## Task goal
The reply has to contain each record exactly as written.

Stored data entries
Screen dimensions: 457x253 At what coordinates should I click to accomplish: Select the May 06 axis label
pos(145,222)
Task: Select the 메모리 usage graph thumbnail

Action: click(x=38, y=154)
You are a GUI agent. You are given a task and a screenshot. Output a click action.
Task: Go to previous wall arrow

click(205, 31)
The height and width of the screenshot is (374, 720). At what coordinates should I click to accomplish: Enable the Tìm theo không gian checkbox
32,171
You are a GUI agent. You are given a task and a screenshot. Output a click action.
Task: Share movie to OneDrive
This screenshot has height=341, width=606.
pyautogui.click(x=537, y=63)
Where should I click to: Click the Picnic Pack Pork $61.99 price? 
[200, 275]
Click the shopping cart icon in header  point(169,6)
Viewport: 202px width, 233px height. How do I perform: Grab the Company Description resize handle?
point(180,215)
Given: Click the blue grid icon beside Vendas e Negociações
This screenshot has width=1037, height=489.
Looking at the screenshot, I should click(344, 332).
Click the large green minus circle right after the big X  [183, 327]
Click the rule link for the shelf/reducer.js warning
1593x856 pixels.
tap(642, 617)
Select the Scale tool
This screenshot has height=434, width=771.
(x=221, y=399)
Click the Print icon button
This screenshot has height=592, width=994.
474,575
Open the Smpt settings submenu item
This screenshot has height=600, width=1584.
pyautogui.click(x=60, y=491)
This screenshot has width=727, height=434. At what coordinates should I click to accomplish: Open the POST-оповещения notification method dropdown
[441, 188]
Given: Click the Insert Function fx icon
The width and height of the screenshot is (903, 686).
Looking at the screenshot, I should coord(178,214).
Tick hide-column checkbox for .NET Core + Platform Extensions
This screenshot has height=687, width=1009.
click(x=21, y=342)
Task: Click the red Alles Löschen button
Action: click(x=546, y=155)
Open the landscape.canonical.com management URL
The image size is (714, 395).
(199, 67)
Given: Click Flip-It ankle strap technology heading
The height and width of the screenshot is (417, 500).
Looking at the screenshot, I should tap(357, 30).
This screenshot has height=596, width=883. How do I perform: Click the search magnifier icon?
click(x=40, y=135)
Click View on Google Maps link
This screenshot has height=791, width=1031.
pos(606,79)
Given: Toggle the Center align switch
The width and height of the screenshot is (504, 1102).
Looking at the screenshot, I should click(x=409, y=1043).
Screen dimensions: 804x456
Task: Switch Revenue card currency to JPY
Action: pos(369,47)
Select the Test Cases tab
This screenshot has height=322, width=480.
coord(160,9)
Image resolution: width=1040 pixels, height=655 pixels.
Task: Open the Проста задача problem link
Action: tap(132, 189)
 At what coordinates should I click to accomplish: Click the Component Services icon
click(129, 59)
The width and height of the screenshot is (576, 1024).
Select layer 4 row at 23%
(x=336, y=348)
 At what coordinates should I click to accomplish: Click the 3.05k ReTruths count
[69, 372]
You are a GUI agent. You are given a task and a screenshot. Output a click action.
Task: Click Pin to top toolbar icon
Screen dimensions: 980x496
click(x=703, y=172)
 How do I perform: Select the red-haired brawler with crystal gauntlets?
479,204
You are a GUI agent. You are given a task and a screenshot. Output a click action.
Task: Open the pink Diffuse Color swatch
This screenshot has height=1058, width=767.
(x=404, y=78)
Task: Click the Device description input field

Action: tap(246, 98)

## Finished task
Screen dimensions: 457x253 At what coordinates should I click to accomplish: Select the May 06 axis label
pos(145,222)
Task: Select the 메모리 usage graph thumbnail

Action: click(x=38, y=154)
You are a GUI agent. You are given a task and a screenshot. Output a click action.
Task: Go to previous wall arrow

click(205, 31)
The height and width of the screenshot is (374, 720). At what coordinates should I click to accomplish: Enable the Tìm theo không gian checkbox
32,171
You are a GUI agent. You are given a task and a screenshot. Output a click action.
Task: Share movie to OneDrive
This screenshot has height=341, width=606.
pyautogui.click(x=537, y=63)
Where should I click to: Click the Picnic Pack Pork $61.99 price? 
[200, 275]
Click the shopping cart icon in header  point(169,6)
Viewport: 202px width, 233px height. How do I perform: Grab the Company Description resize handle?
point(180,215)
Given: Click the blue grid icon beside Vendas e Negociações
This screenshot has width=1037, height=489.
Looking at the screenshot, I should click(344, 332).
Click the large green minus circle right after the big X  [183, 327]
Click the rule link for the shelf/reducer.js warning
1593x856 pixels.
tap(642, 617)
Select the Scale tool
This screenshot has height=434, width=771.
(x=221, y=399)
Click the Print icon button
This screenshot has height=592, width=994.
474,575
Open the Smpt settings submenu item
This screenshot has height=600, width=1584.
pyautogui.click(x=60, y=491)
This screenshot has width=727, height=434. At what coordinates should I click to accomplish: Open the POST-оповещения notification method dropdown
[441, 188]
Given: Click the Insert Function fx icon
The width and height of the screenshot is (903, 686).
Looking at the screenshot, I should coord(178,214).
Tick hide-column checkbox for .NET Core + Platform Extensions
This screenshot has height=687, width=1009.
click(x=21, y=342)
Task: Click the red Alles Löschen button
Action: click(x=546, y=155)
Open the landscape.canonical.com management URL
The image size is (714, 395).
(199, 67)
Given: Click Flip-It ankle strap technology heading
The height and width of the screenshot is (417, 500).
Looking at the screenshot, I should tap(357, 30).
This screenshot has height=596, width=883. How do I perform: Click the search magnifier icon?
click(x=40, y=135)
Click View on Google Maps link
This screenshot has height=791, width=1031.
pos(606,79)
Given: Toggle the Center align switch
The width and height of the screenshot is (504, 1102).
Looking at the screenshot, I should click(x=409, y=1043).
Screen dimensions: 804x456
Task: Switch Revenue card currency to JPY
Action: pos(369,47)
Select the Test Cases tab
This screenshot has height=322, width=480.
coord(160,9)
Image resolution: width=1040 pixels, height=655 pixels.
Task: Open the Проста задача problem link
Action: tap(132, 189)
 At what coordinates should I click to accomplish: Click the Component Services icon
click(129, 59)
The width and height of the screenshot is (576, 1024).
Select layer 4 row at 23%
(x=336, y=348)
 At what coordinates should I click to accomplish: Click the 3.05k ReTruths count
[69, 372]
You are a GUI agent. You are given a task and a screenshot. Output a click action.
Task: Click Pin to top toolbar icon
Screen dimensions: 980x496
click(x=703, y=172)
 How do I perform: Select the red-haired brawler with crystal gauntlets?
479,204
You are a GUI agent. You are given a task and a screenshot. Output a click action.
Task: Open the pink Diffuse Color swatch
This screenshot has height=1058, width=767.
(x=404, y=78)
Task: Click the Device description input field

Action: tap(246, 98)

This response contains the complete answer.